TIP: IDOL Expert includes a full step-by-step guide that demonstrates how to ingest information from a website. The IDOL Expert guide discusses strategies for selecting the content to crawl and ingest, and includes an example configuration that you can run.

To create a new Fetch Task

  1. Stop the connector.
  2. Open the configuration file in a text editor.
  3. In the [FetchTasks] section of the configuration file, specify the number of fetch tasks using the Number parameter. If you are configuring the first fetch task, type Number=1. If one or more fetch tasks have already been configured, increase the value of the Number parameter by one (1). Below the Number parameter, specify the names of the fetch tasks, starting from zero (0). For example:

    [FetchTasks]
    Number=1
    0=MyTask
  4. Below the [FetchTasks] section, create a new TaskName section. The name of the section must match the name of the new fetch task. For example:

    [FetchTasks]
    Number=1
    0=MyTask
    
    [MyTask]
  1. In the new section, set the following parameters.

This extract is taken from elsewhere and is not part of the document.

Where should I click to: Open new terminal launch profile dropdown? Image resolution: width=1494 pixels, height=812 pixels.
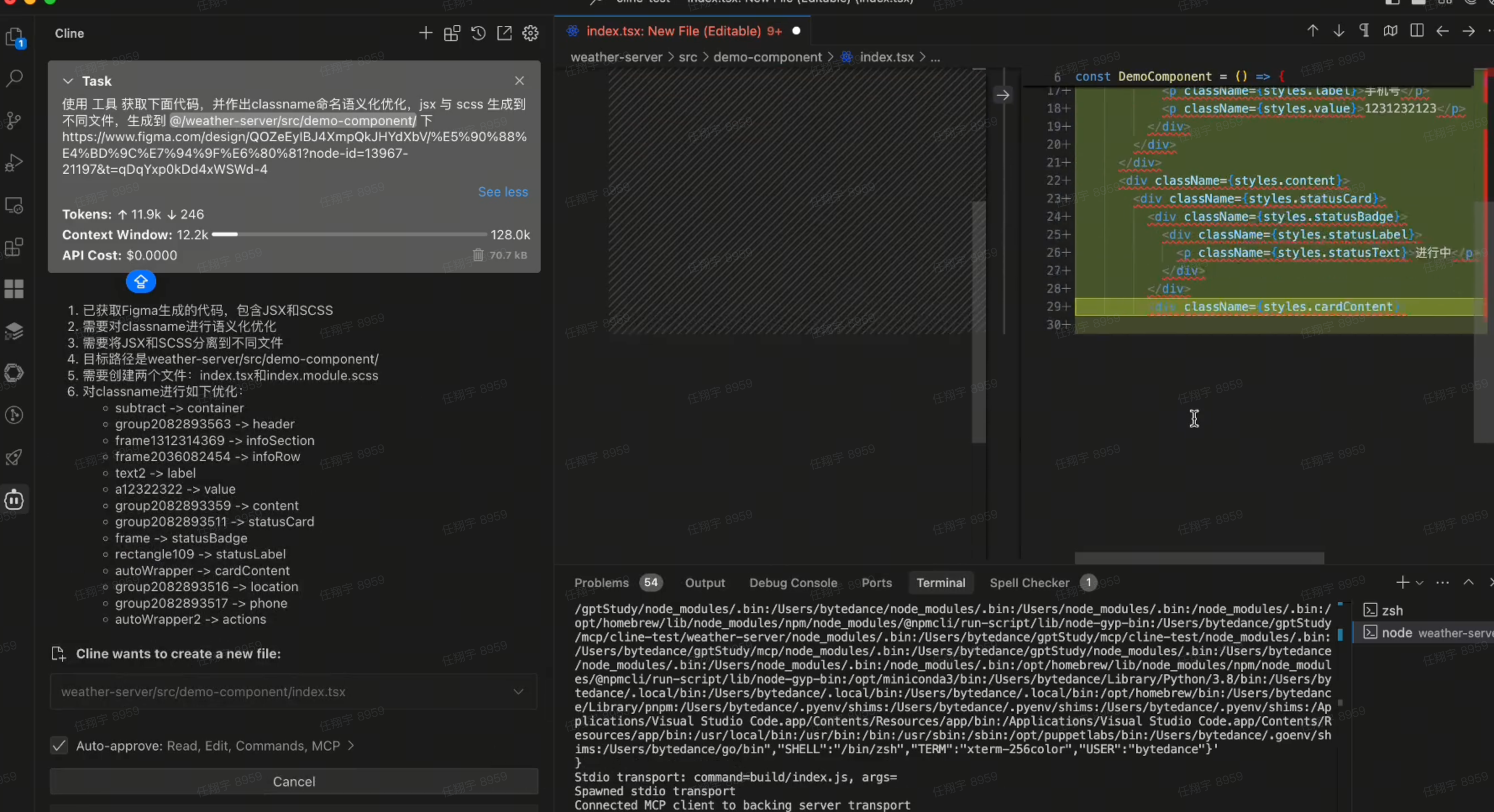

    Url The URL of the page to start crawling from. You can specify multiple URLs to start crawling from by setting a comma-separated list of values or using a numbered list of parameters (Url0=, Url1=, and so on).
    Depth (Optional) The maximum depth to which the connector follows links when crawling. For example, to index all pages that can be reached from the Url by following no more than three links, set Depth=3. The default value of this parameter (Depth=-1) specifies no limit.
    StayOnSite

    (Optional) A Boolean value that specifies whether the connector stays on the Web site identified by the Url parameter. To allow the connector to follow links to other Web sites, set this parameter to false.

    SpiderUrlCantHaveRegex (Optional) A regular expression to restrict the pages that are crawled by the connector. If the full URL of a page matches the regular expression, the page is not downloaded, crawled, or ingested.
    SpiderUrlMustHaveRegex (Optional) A regular expression to restrict the pages that are crawled by the connector. The full URL of a page must match the regular expression, otherwise it is not downloaded, crawled, or ingested.

    For example:

    [MyTask]
    Url=http://www.example.com/
    StayOnSite=true
    SpiderUrlCantHaveRegex=.*subdomain\.example\.com.*
  2. (Optional) If you want to index specific pages, you can use the following configuration parameters:

    PageCantHaveRegex A regular expression to restrict the content retrieved by the connector. If the content of a page matches the regular expression, the page is not ingested. This parameter applies to all file types.
    PageMustHaveRegex A regular expression to restrict the content retrieved by the connector. The content of a page must match the regular expression, otherwise the page is not ingested. This parameter applies to all file types.
    UrlCantHaveRegex

    A regular expression to restrict the content retrieved by the connector. If the full URL of a page matches the regular expression, the page is not ingested. This parameter applies to all file types, for example HTML pages, images, text documents, and so on.

    UrlMustHaveRegex A regular expression to restrict the content retrieved by the connector. The full URL of a page must match the regular expression, otherwise the page is not ingested. This parameter applies to all file types, for example HTML pages, images, text documents, and so on.
  3. (Optional) If the connector is installed on a machine that is behind a proxy server, see Retrieve Information through a Proxy Server.

  4. Save and close the configuration file.